Assignment
The lines to copy from the data below are those that hold the string "with".
*** Given data ***
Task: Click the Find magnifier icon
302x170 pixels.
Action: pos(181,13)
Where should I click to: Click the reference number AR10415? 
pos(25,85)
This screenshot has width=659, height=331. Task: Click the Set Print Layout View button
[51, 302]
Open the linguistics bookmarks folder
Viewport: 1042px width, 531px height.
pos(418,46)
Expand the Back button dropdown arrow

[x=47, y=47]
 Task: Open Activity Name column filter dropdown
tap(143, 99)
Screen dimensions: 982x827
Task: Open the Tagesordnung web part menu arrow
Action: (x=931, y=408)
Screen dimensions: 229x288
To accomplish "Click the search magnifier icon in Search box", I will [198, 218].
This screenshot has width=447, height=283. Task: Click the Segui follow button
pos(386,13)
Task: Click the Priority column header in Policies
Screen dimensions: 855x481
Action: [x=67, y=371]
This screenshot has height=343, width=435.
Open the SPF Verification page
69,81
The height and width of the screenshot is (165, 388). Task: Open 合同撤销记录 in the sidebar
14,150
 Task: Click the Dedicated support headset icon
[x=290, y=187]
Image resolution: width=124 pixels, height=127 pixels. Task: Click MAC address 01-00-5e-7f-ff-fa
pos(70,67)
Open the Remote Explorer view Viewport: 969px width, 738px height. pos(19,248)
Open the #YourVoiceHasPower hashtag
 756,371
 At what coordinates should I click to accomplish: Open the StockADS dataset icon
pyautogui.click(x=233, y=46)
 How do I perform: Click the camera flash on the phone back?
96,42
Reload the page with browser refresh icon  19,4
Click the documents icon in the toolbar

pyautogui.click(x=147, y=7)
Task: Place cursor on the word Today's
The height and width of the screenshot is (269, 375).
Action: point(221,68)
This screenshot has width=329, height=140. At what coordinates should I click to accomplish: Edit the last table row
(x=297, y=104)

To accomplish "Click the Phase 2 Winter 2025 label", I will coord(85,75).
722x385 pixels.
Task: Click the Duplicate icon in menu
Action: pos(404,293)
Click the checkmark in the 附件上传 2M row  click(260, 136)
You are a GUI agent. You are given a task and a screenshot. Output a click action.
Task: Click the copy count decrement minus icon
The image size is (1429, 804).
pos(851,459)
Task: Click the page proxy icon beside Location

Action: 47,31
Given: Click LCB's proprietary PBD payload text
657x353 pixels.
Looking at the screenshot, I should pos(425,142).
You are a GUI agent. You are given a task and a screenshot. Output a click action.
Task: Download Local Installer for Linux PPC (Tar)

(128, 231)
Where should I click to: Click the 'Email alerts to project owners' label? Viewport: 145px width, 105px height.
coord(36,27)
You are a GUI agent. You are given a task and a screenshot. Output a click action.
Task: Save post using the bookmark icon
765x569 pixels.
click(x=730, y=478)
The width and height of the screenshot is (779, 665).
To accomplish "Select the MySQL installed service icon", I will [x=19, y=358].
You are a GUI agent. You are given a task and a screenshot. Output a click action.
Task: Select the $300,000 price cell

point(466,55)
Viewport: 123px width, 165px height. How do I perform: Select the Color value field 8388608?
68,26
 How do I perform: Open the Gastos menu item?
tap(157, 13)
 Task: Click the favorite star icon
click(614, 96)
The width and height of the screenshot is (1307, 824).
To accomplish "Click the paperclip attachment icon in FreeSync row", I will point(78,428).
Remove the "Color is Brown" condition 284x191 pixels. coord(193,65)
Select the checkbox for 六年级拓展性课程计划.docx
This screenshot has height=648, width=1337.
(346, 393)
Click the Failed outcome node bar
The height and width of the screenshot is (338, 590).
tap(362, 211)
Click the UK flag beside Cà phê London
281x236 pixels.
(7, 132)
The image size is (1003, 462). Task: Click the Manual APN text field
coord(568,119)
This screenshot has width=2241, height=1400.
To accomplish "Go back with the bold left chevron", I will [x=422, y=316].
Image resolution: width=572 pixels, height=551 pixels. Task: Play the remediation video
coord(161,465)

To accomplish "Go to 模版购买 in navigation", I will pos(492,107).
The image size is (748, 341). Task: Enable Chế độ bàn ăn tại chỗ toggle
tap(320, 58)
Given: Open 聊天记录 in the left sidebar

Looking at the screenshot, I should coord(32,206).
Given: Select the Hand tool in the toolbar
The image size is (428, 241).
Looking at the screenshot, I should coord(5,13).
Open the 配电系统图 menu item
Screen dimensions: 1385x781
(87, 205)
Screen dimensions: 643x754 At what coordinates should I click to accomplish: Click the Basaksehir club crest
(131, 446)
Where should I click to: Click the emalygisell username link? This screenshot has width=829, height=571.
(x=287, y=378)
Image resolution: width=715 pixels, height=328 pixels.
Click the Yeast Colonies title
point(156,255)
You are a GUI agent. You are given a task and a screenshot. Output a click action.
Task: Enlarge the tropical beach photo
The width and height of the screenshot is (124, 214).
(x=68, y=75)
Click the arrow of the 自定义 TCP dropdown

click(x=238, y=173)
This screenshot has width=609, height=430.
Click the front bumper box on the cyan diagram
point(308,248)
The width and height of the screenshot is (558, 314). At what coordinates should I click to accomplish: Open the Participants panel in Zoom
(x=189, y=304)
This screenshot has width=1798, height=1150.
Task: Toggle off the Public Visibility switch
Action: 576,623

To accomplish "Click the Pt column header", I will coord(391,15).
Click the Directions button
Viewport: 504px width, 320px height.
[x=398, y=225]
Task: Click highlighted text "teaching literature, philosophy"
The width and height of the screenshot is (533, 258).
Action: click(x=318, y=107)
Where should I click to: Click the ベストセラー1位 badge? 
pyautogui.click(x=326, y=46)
*** End of Given data ***
Worked solution
Reload the page with browser refresh icon  19,4
To accomplish "Go back with the bold left chevron", I will [x=422, y=316].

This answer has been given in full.